▶ To-do list
[1] Name the serials that the passage on Victoria Waterfield says were released on DVD with official BBC reconstructions of their missing episodes.
[2] In the passage on Victoria Waterfield, quote the words starting with "Victoria Waterfield is" and going on through "stories (39 episodes).".
[3] According to the passage on Victoria Waterfield, which director first cast Denise Buckley in the role?

====== Passage shown

Victoria Waterfield is a fictional character played by Deborah Watling in the long-running British science fiction television series Doctor Who. A native of Victorian England, she was a companion of the Second Doctor and a regular in the programme from 1967 to 1968. Only two complete serials to feature her exist in the BBC archives (The Tomb of the Cybermen and The Enemy of the World). DVDs of her adventures The Evil of the Daleks, The Ice Warriors, The Web of Fear and Fury from the Deep were also released, where official BBC reconstructions complete the missing episodes of those serials. Watling reprised her role in the spin-off Downtime and a few audio dramas, one of which featured her as a temporary assistant to the Sixth Doctor. Victoria appeared in 7 stories (39 episodes).

Casting
According to the short BBC Video documentary The Dalek Factor about the making of the story, released in September 2021 as part of the animated restoration of the serial, Denise Buckley was cast in the role of Victoria Waterfield by director Derek Martinus. The production team had been hoping that Pauline Collins would continue in the role of Sam Briggs, that she had played in the previous story The Faceless Ones, but had created Victoria as a potential ongoing character should Collins decline. When Collins confirmed she did not want to join the regular cast, it was decided to introduce Victoria as the new companion and Denise Buckley was released, but paid in full, with Deborah Watling replacing her as a more suitable actress for the continuing role.

============
====== Data excerpt

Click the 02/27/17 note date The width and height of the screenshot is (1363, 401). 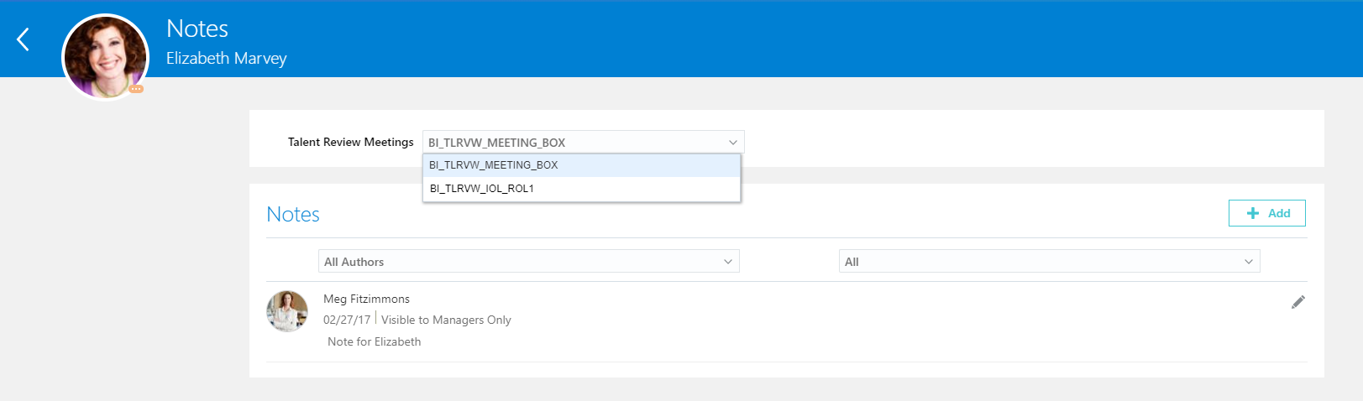click(347, 320)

============

▶ Answers to each task
[1] The Evil of the Daleks, The Ice Warriors, The Web of Fear, Fury from the Deep

[2]
Victoria Waterfield is a fictional character played by Deborah Watling in the long-running British science fiction television series Doctor Who. A native of Victorian England, she was a companion of the Second Doctor and a regular in the programme from 1967 to 1968. Only two complete serials to feature her exist in the BBC archives (The Tomb of the Cybermen and The Enemy of the World). DVDs of her adventures The Evil of the Daleks, The Ice Warriors, The Web of Fear and Fury from the Deep were also released, where official BBC reconstructions complete the missing episodes of those serials. Watling reprised her role in the spin-off Downtime and a few audio dramas, one of which featured her as a temporary assistant to the Sixth Doctor. Victoria appeared in 7 stories (39 episodes).

[3] Derek Martinus